(Saved data entries)
○ ○ ○

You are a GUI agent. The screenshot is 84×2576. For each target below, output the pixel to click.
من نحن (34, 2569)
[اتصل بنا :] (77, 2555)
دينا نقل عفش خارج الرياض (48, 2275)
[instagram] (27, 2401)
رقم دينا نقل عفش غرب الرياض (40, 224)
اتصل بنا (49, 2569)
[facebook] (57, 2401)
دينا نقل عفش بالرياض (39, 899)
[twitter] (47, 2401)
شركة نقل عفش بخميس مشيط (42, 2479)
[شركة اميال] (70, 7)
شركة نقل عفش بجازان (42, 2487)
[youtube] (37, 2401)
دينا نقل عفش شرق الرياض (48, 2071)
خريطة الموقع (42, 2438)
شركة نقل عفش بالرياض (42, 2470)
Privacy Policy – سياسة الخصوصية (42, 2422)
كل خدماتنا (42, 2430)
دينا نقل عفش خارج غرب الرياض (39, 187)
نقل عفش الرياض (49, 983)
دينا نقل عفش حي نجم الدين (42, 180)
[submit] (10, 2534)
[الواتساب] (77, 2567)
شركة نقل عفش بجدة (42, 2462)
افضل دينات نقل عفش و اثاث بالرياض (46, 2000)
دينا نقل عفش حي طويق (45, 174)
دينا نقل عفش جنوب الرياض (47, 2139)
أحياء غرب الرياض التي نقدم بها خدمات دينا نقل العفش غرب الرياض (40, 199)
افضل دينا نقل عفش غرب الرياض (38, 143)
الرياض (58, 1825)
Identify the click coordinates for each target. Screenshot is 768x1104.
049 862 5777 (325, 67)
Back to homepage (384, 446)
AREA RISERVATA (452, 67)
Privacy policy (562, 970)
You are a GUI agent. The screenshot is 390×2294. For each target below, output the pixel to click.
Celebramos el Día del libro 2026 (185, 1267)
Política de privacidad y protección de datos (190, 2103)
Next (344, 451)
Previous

○ ○ ○

> [Brief]: Write all of the data above again, exactly as given.

> [Reply]:
You are a GUI agent. The screenshot is 84×2576. For each target below, output the pixel to click.
من نحن (34, 2569)
[اتصل بنا :] (77, 2555)
دينا نقل عفش خارج الرياض (48, 2275)
[instagram] (27, 2401)
رقم دينا نقل عفش غرب الرياض (40, 224)
اتصل بنا (49, 2569)
[facebook] (57, 2401)
دينا نقل عفش بالرياض (39, 899)
[twitter] (47, 2401)
شركة نقل عفش بخميس مشيط (42, 2479)
[شركة اميال] (70, 7)
شركة نقل عفش بجازان (42, 2487)
[youtube] (37, 2401)
دينا نقل عفش شرق الرياض (48, 2071)
خريطة الموقع (42, 2438)
شركة نقل عفش بالرياض (42, 2470)
Privacy Policy – سياسة الخصوصية (42, 2422)
كل خدماتنا (42, 2430)
دينا نقل عفش خارج غرب الرياض (39, 187)
نقل عفش الرياض (49, 983)
دينا نقل عفش حي نجم الدين (42, 180)
[submit] (10, 2534)
[الواتساب] (77, 2567)
شركة نقل عفش بجدة (42, 2462)
افضل دينات نقل عفش و اثاث بالرياض (46, 2000)
دينا نقل عفش حي طويق (45, 174)
دينا نقل عفش جنوب الرياض (47, 2139)
أحياء غرب الرياض التي نقدم بها خدمات دينا نقل العفش غرب الرياض (40, 199)
افضل دينا نقل عفش غرب الرياض (38, 143)
الرياض (58, 1825)
Identify the click coordinates for each target. Screenshot is 768x1104.
049 862 5777 (325, 67)
Back to homepage (384, 446)
AREA RISERVATA (452, 67)
Privacy policy (562, 970)
You are a GUI agent. The screenshot is 390×2294. For each target below, output the pixel to click.
Celebramos el Día del libro 2026 (185, 1267)
Política de privacidad y protección de datos (190, 2103)
Next (344, 451)
Previous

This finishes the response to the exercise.